Dean Douglas McCaleb is overseeing the major renovations being done to Trinity Cathedral, at 15th Street and South Bayshore Drive, on Wednesday, March 14, 2012. They are removing the stained glass windows and redoing the floors and alter area.
Trinity Cathedral, whose roots date to 1896, the year the city of Miami was founded, is getting a major touchup.
A $7 million renovation project, which should be completed by the summer of 2013, involves restoring its signature organ and delicate stained glass windows and bringing the cathedral’s electrical and structural components up to code — a major undertaking for a building completed in 1925.

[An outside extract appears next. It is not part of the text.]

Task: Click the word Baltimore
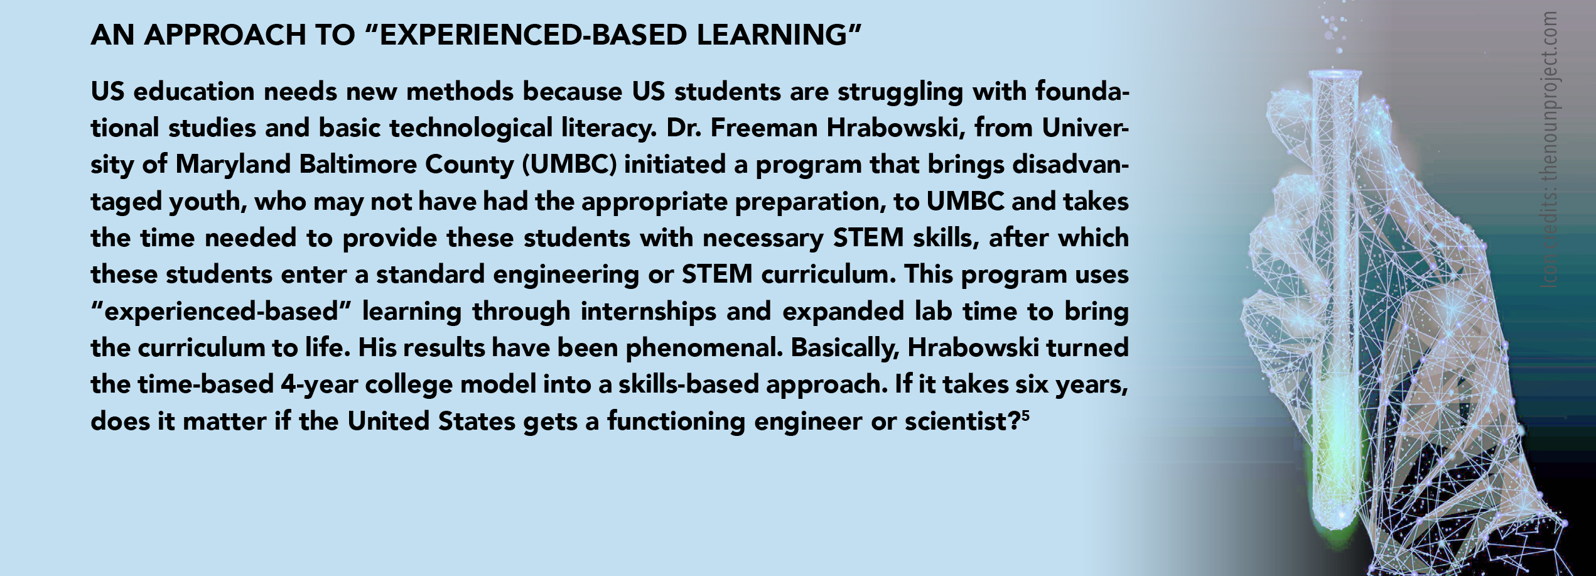(358, 165)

The renovation, like many home-repair projects, uncovered something a bit unusual: The marble floor around the altar was held up by concrete, plaster of Paris and straw.
“We were pretty much astounded,’’ said The Very Rev. Douglas Wm McCaleb, who is overseeing the project.
Trinity Church has a pedigreed lineage. It is the oldest church in Miami’s original boundaries. It was founded in June 1896, a month before the city was incorporated on July 28, 1896. Miami founder Julia Tuttle donated the land on which the first wooden church sat — on the corner of Northeast Second Avenue and Second Street. (Its nickname was “The Church of the Holy Cheescloth,’’ quips McCaleb, noting cheesecloth covered the openings in the walls, as there were no windows.)
In 1911, a second Trinity Church was built on the site, made of concrete instead of wood.